Give back exactly the lines starting at the one with "You are a computer-use" and ending at the last line of the data below. Pictures are not part of the copy.

Collected data
______________________________
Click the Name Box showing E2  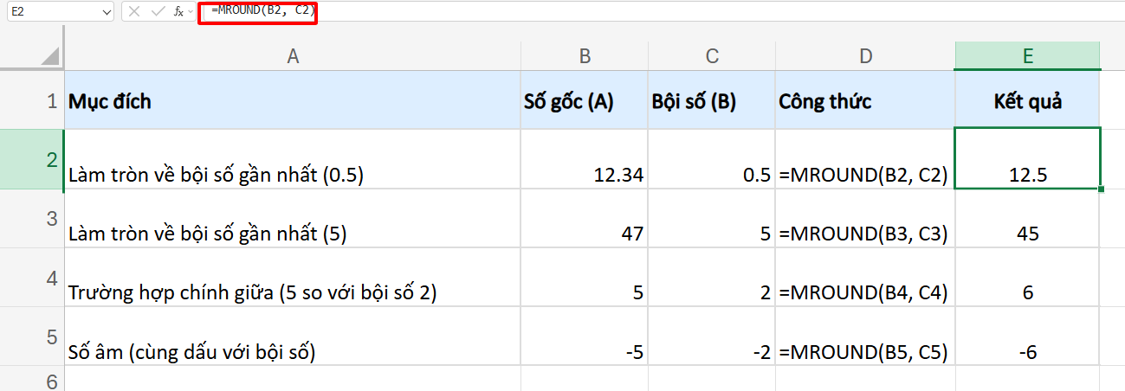[x=50, y=12]
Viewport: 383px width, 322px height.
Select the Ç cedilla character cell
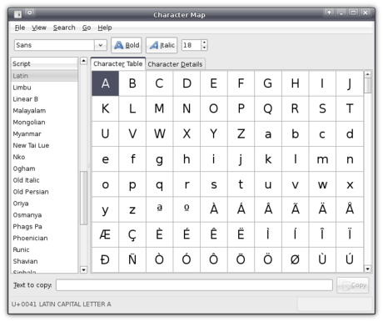132,234
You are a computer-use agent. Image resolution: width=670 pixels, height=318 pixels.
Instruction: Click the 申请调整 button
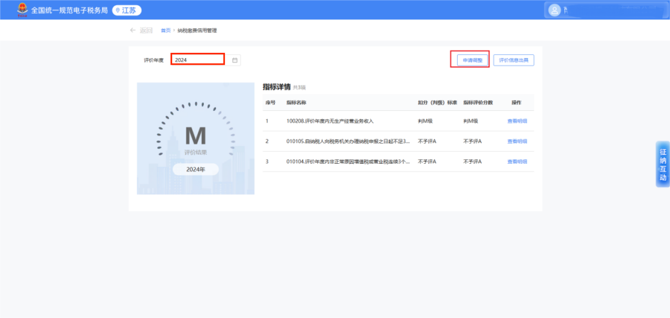tap(469, 60)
______________________________
_ANSWER SECTION:_
You are a computer-use agent. Image resolution: width=670 pixels, height=318 pixels.
Instruction: Click the 申请调整 button
tap(469, 60)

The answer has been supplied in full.